Tarea indicada 1.
Reformule como lista el párrafo del relato sobre la mudanza a Estonia que comienza con «Y es que, evaluemos mi situación», conservando sus datos principales.
Tarea indicada 2.
Escriba la continuación del relato sobre la mudanza a Estonia a partir de su última oración.

Extracto del documento.

■ ■ ■ ■

Y es que, evaluemos mi situación de entonces como si fuera la premisa para una película: Nuestro protagonista es un joven que nunca ha vivido solo. Se va a vivir a un país del antiguo bloque soviético donde se habla un idioma que sólo 1.3 millones de personas hablan y que se considera uno de los más difíciles de aprender del mundo, a estudiar algo que prácticamente nadie conoce (ni siquiera él mismo) y que augura, casi con total seguridad, una carrera brillante como artista del hambre. Nuestro protagonista, además, se va sin becas, con un préstamo que le alcanzará sólo para pagar la colegiatura del primer semestre y sobrevivir lo que él calcula serán unos seis meses (no sospecha que en realidad serán sólo tres meses), y cuya familia se encuentra en una situación financiera inestable, de manera que recurrir a ellos para un rescate de emergencia será imposible. Para agregar algo de drama: nuestro protagonista está emprendiendo este viaje por amor, porque su novia está en Estonia, sin detenerse a pensar que la apuesta es demasiado alta y que hay un montón de cosas que podrían salir muy mal.
Una persona que revise esta sinópsis pensará: Oh, esto es una comedia cruel al estilo de los hermanos Cohen en la que el protagonista terminará cayéndose por la borda de un ferry al mar báltico. O bien: esto es un drama deprimente al estilo de Kieslowski en el que el protagonista terminará arrojándose por la borda de un ferry al mar báltico. Yo, en mi afable estupidez, pensé solamente: todo va a salir bien.
Los primeros días
En efecto, al llegar a Estonia, todo pareció ir bien. Nos dedicamos a pasear por Tallin, cuyo centro es magnífico, la ciudadela medieval mejor conservada en Europa; fuimos al cine a ver Dunkirk en IMAX, cocinamos, leímos, vimos series, fuimos a un parque donde están, reconstruidas casas de distintos puntos y distintos siglos de Estonia. Sí, todo iba a bien. Y luego empezó la maestría.

■ ■ ■ ■

Bloque de datos.
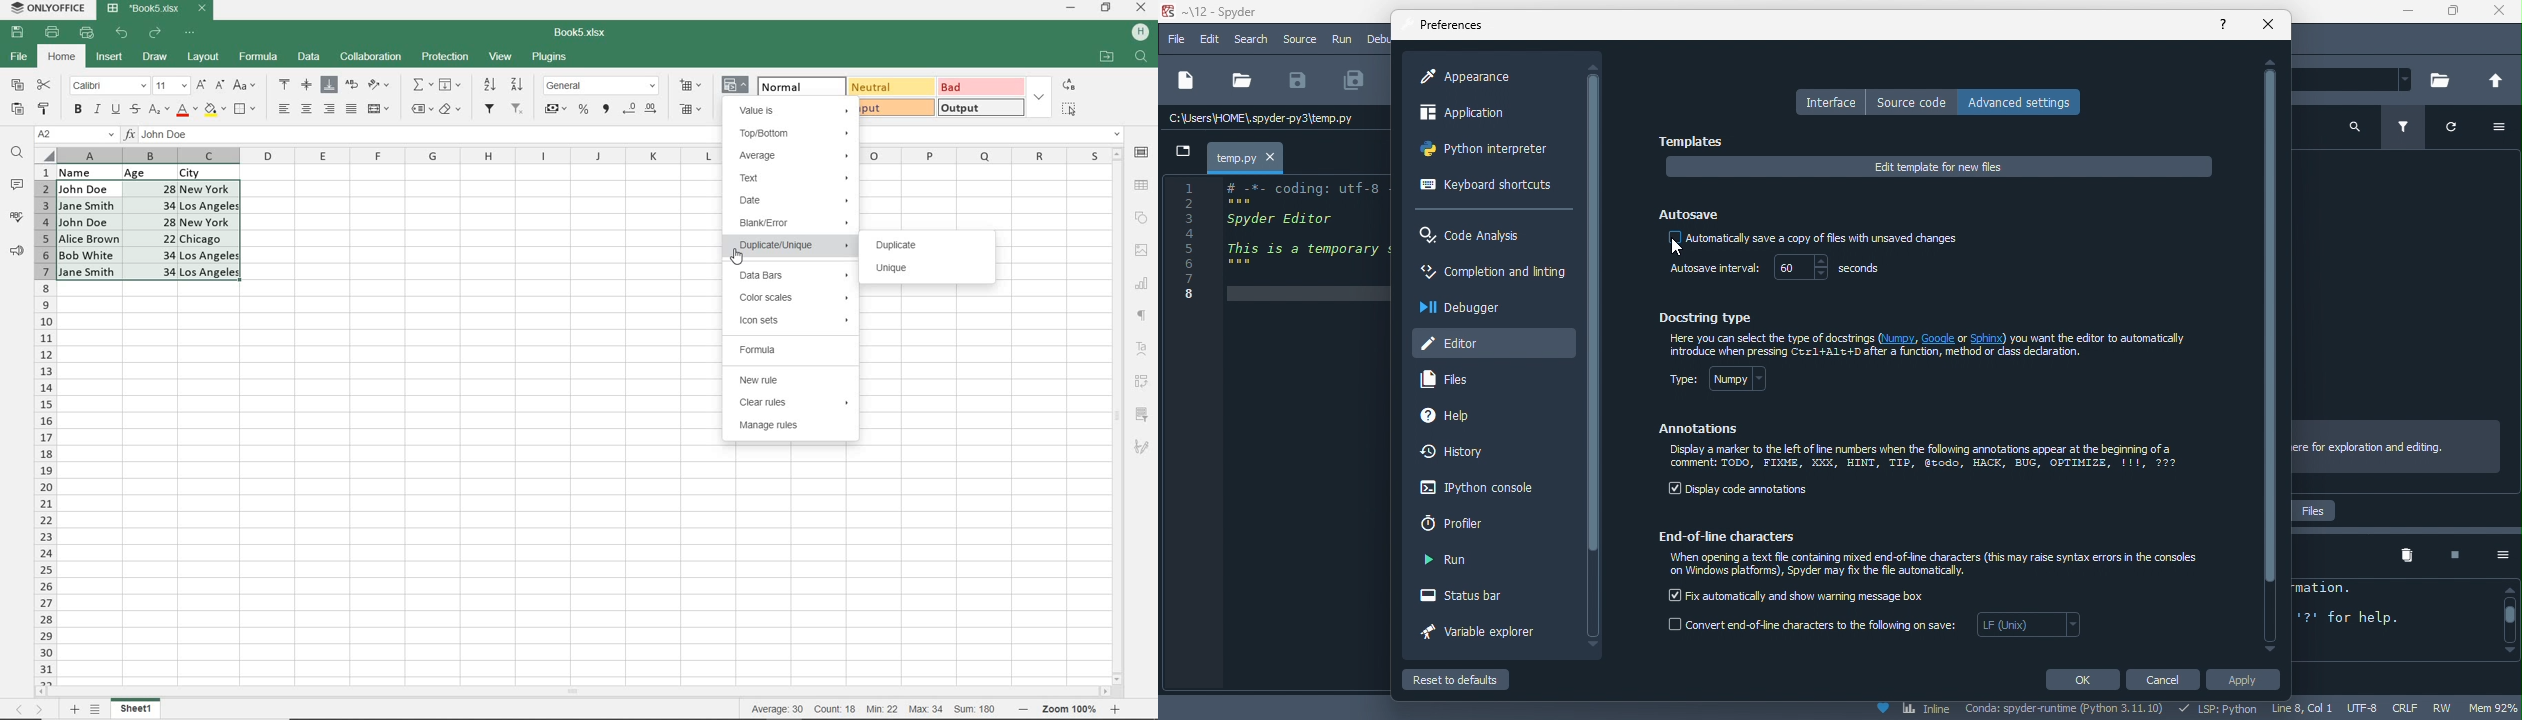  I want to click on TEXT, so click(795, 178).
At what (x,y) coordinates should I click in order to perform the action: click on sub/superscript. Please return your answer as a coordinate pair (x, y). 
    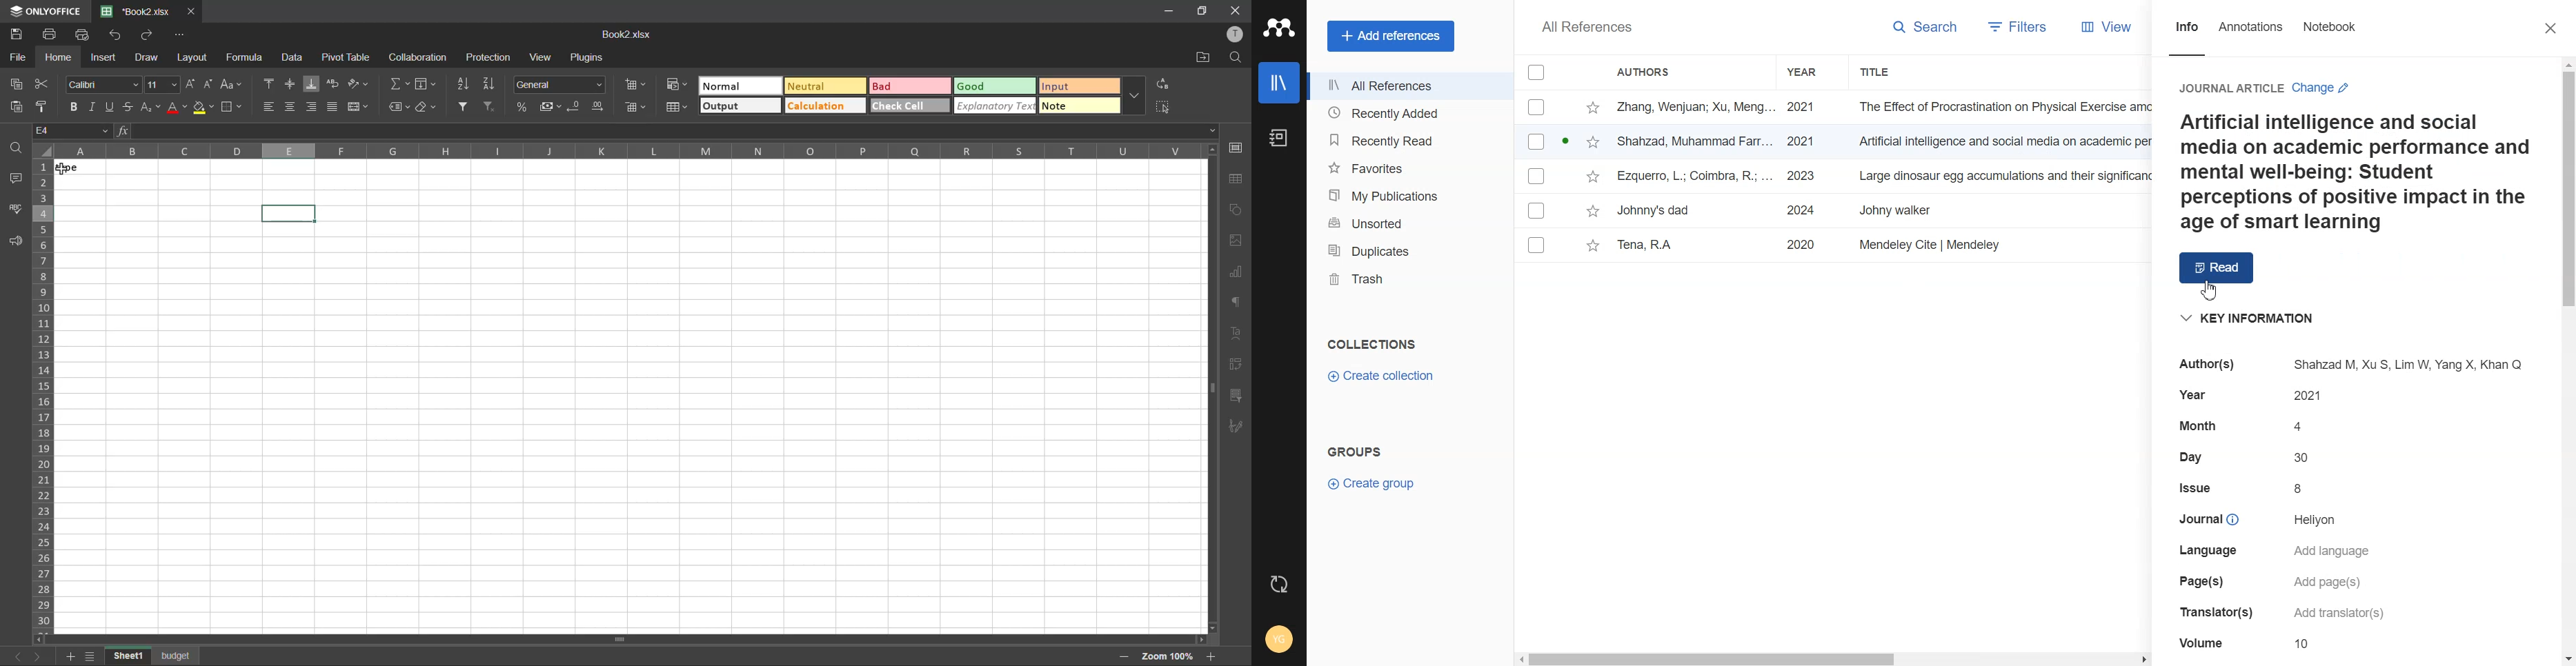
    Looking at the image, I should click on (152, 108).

■ ■ ■ ■

Respuesta 1.
- El protagonista es un joven que nunca ha vivido solo.
- Se muda a un país del antiguo bloque soviético cuyo idioma hablan solo 1.3 millones de personas y que se considera uno de los más difíciles de aprender del mundo.
- Va a estudiar algo que casi nadie conoce, ni siquiera él, y que augura una carrera como artista del hambre.
- Parte sin becas, con un préstamo que solo alcanza para la colegiatura del primer semestre y para sobrevivir unos seis meses, según su cálculo (en realidad serán tres).
- Su familia está en una situación financiera inestable, por lo que no podrá rescatarlo.
- Emprende el viaje por amor, porque su novia está en Estonia, sin pensar que la apuesta es demasiado alta ni que muchas cosas podrían salir muy mal.

Respuesta 2.
He de aclarar que F., mi novia, vivía en Tallin y yo estudiaría en Tartu, una ciudad a dos horas y media de distancia. De manera que después de dos semanas idílicas en Tallin, tuve que irme a Tartu. Recuerdo que en el camión vi la película de Kubo, que me estaba encantando, y mi pantalla se travó en el climax, así que no sé qué ocurre. Asumo que los buenos ganaron. Llegué a Tartu a la 1 de la mañana y cargué mis maletas (las rueditas de la única de rueditas se acababan de romper) hasta el edificio de residencias. En un punto me detuve a descansar y cuando voltee hacia mi lado derecho, al escaparate de una tienda, había un inmenso muñeco diabólico que daba la bienvenida a Tartu. Otra buena señal, pensé.

El recibimiento para los estudiantes extranjeros ya fue en sí mismo un anuncio de tormenta. Una mujer se dedicó un buen rato a explicar lo horripilante que era el invierno en Estonia y nos encomió a buscar ayuda psicológica de ser necesario. También recomendó tomar vitamina D para evitar la depresión que, casi inexorablemente, se ceriniría sobre nosotros ante la ausencia de sol. Luego, ya en el departamento de semiótica, el director – un venerable profesor de pelo blanco y voz de tercipelo – le dio casi inmediatamente el micrófono a un profesor mucho más joven, de boina y barba de candado, quien tomó el podium y se puso a hablar frenéticamente, como un personaje de Woody Allen, y dijo (esto lo recuerdo perfecto): “La semiótica es peligrosa. Un poco como la píldora roja en The Matrix. Y todo dependerá de qué tan profundo en el agujero de conejo quieran ir”. Pensé: Chale, este señor está deschavetado, ojalá no nos dé clase.
Ese señor se llamaba Tyler y por supuesto nos dio la materia más importante del semestre: Metodología de la semiótica. Ya desde las primeras clases comencé a percatarme de que no entendía nada. A los únicos semiólogos que yo conocía (y muy superficialmente) eran a Umberto Eco, a Roland Barthes y a Algridas Greimas; y llegando me di cuenta de que estos tres, y en esencia todos los demás de quienes había escuchado, importaban muy poco para el currículum. Aquí todo se trataba, o bien de un señor llamado Charles Sanders Peirce, o de Juri Lotman y su pandilla. Yo ponía cara de entendido, claro, como cuando alguien nos habla de un gran músico que no conocemos y nos hacemos como que conocemos hasta la canción secreta que le compuso a su tía abuela; pero me daba cuenta de que no tenía la menor idea de qué diablos estabamos hablando.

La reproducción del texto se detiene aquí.